## Given text
======

# ADA style tanks - where to get them?



## Dan Crawford (17 Oct 2007)

High guys, i'm gonna be setting up an ADA style tank and was wondering if anybody knew where to get and 80cm x 45cm x 45cm clear seal tank without a top brace?
Thanks all.


----------



## ceg4048 (17 Oct 2007)

Hi Dan,
             I just checked AE and they do a float glass 75 x 45 x 45 for 200 quid. Their optiglass is a 90 x 45 x 45 for considerably more but I don't see an 80 x 45 x 45. Any special reason it has to be 80? I hope that Blyxa goes in there. Can hardly wait to see the creation mate (rubs hands with glee).

Cheers,


----------



## Dan Crawford (18 Oct 2007)

Hi mate, i need it to be 80cm coz the alcove it goes in is only 92cm and i want some space around it for lilly pipes etc. THe hight and depth arn't too crucial.

======

## Material shown
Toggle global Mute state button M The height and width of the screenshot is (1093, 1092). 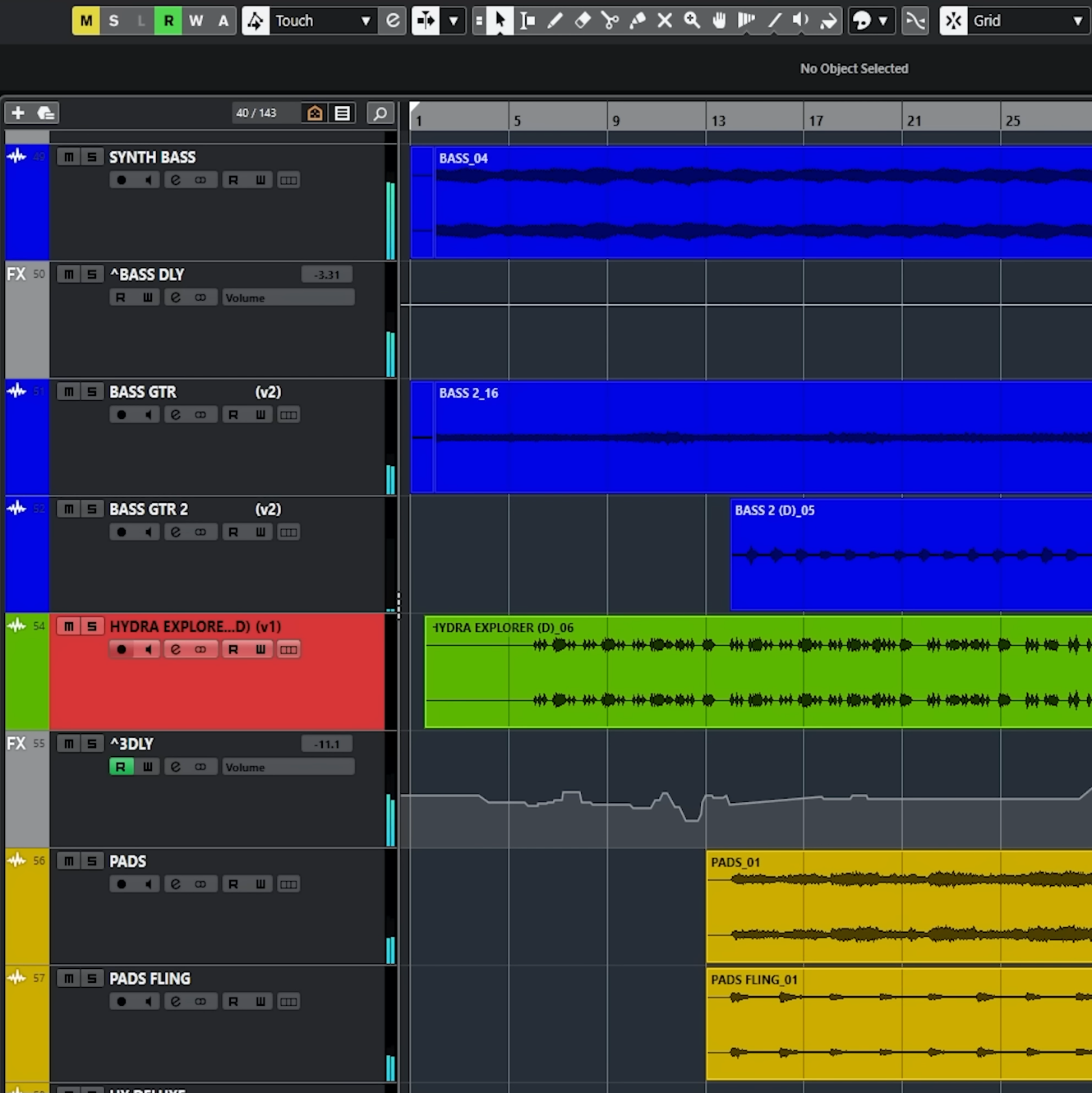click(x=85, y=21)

======

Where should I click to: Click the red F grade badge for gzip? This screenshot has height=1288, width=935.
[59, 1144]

======

## Directive 1
In the forum thread about ADA style tanks, why does Dan Crawford need the tank to be 80cm long? Answer in one to three sentences.
## Directive 2
Carry on the forum thread about ADA style tanks from its last post.

## Task output 1
The tank has to go in an alcove that is only 92cm wide. An 80cm tank leaves some space around it for lily pipes and similar fittings. He adds that the height and depth matter less.

## Task output 2
The blyxa is in my rescaped vision 180 along with about 70% of the plants fromt the festival, an ass load of rocks and wood too. You have to wait to see it since it needs some tweeking!
cheers


----------



## Ed Seeley (18 Oct 2007)

Might have to contact a custom tank manufacturer and see what they will do.  Wharf Aquatics near me will do almost any tank with the right specs, but I'm sure you'll find somewhere nearer.


----------



## Dan Crawford (18 Oct 2007)

Cheers guys, i've sourced one but the guy s way busy but i'm prepared to wait since he is gonna do it cheap. I'll keep you informed of the cost and the quality!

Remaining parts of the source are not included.